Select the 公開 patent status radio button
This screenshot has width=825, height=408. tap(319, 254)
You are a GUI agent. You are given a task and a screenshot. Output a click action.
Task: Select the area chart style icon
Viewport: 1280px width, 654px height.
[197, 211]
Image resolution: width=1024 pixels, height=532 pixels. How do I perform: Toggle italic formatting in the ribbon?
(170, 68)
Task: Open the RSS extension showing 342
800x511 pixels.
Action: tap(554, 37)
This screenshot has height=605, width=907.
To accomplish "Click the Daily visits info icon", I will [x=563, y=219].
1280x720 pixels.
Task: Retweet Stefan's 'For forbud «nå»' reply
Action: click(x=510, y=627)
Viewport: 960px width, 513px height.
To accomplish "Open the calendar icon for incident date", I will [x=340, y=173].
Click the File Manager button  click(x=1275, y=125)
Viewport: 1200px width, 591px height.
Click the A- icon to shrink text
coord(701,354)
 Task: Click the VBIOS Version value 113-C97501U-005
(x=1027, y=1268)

________________________________________

• _Task objective_
Could you retype each record exactly as it appears?

• _Finished exercise_
Select the 公開 patent status radio button
This screenshot has width=825, height=408. tap(319, 254)
You are a GUI agent. You are given a task and a screenshot. Output a click action.
Task: Select the area chart style icon
Viewport: 1280px width, 654px height.
[197, 211]
Image resolution: width=1024 pixels, height=532 pixels. How do I perform: Toggle italic formatting in the ribbon?
(170, 68)
Task: Open the RSS extension showing 342
800x511 pixels.
Action: tap(554, 37)
This screenshot has height=605, width=907.
To accomplish "Click the Daily visits info icon", I will [x=563, y=219].
1280x720 pixels.
Task: Retweet Stefan's 'For forbud «nå»' reply
Action: click(x=510, y=627)
Viewport: 960px width, 513px height.
To accomplish "Open the calendar icon for incident date", I will [x=340, y=173].
Click the File Manager button  click(x=1275, y=125)
Viewport: 1200px width, 591px height.
Click the A- icon to shrink text
coord(701,354)
 Task: Click the VBIOS Version value 113-C97501U-005
(x=1027, y=1268)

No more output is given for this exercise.